The Russian Defense Ministry greeted it with a display of public pride, sending a crew from its official television channel to record the delivery’s departure from the far-eastern port of Vladivostok to a military base near Moscow, a trip that will take days along the Trans-Siberian Railway.
They weren’t there to celebrate the latest advance in military technology. These tanks, dispatched from more than 2,700 miles away by the Lao People’s Army, are destined never to see combat again. They are T-34s, the design used by the Soviet Union in World War II and for decades after, returning home to star in military parades, museum shows and film shoots.
As President Vladimir V. Putin promotes Soviet victory over Nazi Germany as a cornerstone of nationalist fervor, he has a pressing need for the T-34, which became a symbol of Soviet might.
Squares in many Russian cities display T-34s, commemorating the war against Germany. Every year, at least one T-34 rolls over the cobblestones of Red Square during the May 9 Victory Parade.
But though the defense ministry records more than 56,000 manufactured just between 1940 and 1946, it owns relatively few in working order. And that was how Laos, whose forces still hold a fair amount of vintage Soviet equipment, could help.
The deal to deliver tanks to Russia was reached in January 2018, when Russian Defense Minister Sergei K. Shoigu toured Southeast Asia. While it is unclear if Russia paid for the tanks or exchanged them, at the end of December a number of modernized Russian T-72 tanks were spotted en route to Laos.

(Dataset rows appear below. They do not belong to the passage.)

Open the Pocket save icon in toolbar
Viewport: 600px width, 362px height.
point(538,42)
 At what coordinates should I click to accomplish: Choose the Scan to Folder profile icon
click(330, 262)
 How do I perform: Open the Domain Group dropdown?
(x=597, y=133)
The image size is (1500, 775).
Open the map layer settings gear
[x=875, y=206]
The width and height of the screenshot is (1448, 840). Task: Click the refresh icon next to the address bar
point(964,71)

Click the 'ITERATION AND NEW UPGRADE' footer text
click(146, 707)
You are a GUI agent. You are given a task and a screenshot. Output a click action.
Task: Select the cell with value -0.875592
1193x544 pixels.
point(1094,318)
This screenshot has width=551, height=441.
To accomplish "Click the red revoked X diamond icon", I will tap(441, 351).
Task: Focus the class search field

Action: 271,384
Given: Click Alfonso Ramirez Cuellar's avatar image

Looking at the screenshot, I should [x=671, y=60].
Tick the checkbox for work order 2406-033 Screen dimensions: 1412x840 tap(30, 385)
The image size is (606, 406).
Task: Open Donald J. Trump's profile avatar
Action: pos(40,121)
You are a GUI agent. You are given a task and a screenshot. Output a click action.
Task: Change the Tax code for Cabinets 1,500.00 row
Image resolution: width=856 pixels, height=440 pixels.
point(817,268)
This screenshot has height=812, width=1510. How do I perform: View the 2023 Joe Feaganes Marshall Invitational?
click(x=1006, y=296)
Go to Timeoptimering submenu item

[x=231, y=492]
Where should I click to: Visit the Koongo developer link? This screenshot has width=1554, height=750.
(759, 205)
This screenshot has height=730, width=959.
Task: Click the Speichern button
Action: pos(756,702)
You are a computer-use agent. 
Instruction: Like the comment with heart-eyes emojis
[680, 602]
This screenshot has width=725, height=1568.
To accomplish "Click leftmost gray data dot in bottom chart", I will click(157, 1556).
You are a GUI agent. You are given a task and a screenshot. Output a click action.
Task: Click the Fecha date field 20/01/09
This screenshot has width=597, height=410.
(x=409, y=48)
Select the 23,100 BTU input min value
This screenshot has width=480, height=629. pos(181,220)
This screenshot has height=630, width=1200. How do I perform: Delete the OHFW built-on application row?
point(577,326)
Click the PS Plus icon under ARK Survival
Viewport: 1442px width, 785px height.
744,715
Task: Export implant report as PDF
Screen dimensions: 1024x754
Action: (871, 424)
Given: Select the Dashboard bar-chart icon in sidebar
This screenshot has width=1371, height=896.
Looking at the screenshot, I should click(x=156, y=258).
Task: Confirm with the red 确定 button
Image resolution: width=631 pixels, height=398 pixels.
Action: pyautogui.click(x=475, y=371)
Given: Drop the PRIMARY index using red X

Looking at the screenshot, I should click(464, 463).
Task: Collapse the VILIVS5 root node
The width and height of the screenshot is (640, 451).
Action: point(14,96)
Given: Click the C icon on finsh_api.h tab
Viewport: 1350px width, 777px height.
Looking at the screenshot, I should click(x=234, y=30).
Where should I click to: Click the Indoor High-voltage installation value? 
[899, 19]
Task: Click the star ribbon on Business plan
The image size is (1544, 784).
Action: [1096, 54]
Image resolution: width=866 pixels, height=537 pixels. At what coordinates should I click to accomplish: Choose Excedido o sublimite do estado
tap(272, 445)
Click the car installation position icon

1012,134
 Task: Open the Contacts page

With its unique combination of mobility, solid firepower and durable armor, the T-34 became one of the most celebrated tanks of all time. According to military historians, it was “a war-winning weapon” for the Soviets against Nazi Germany.
Entire films have been dedicated to the T-34. The most recent, simply titled “T-34,” opened on Jan. 1, shortly before the 30 tanks arrived from Laos. It broke box office records for a Russian-made film, grossing more than $21 million so far with more than 5 million tickets sold.
One reason for the film’s popularity might be the number of tank enthusiasts in Russia. One of them, Aleksei Khlopotov, a respected blogger about military equipment, studied broadcast images of the tanks from Laos and concluded they were not from World War II.
“Despite overall similar appearance with the military machines that took part in the Battle of Berlin in 1945, there is little history about the new arrivals,” said Mr. Khlopotov. “These tanks, according to a number of external features, were produced somewhere between 1952 and 1956 at factories in Czechoslovakia.” One clue, he said, was that the shape of their turrets were “too perfect” to have been made at a Soviet factory during the war.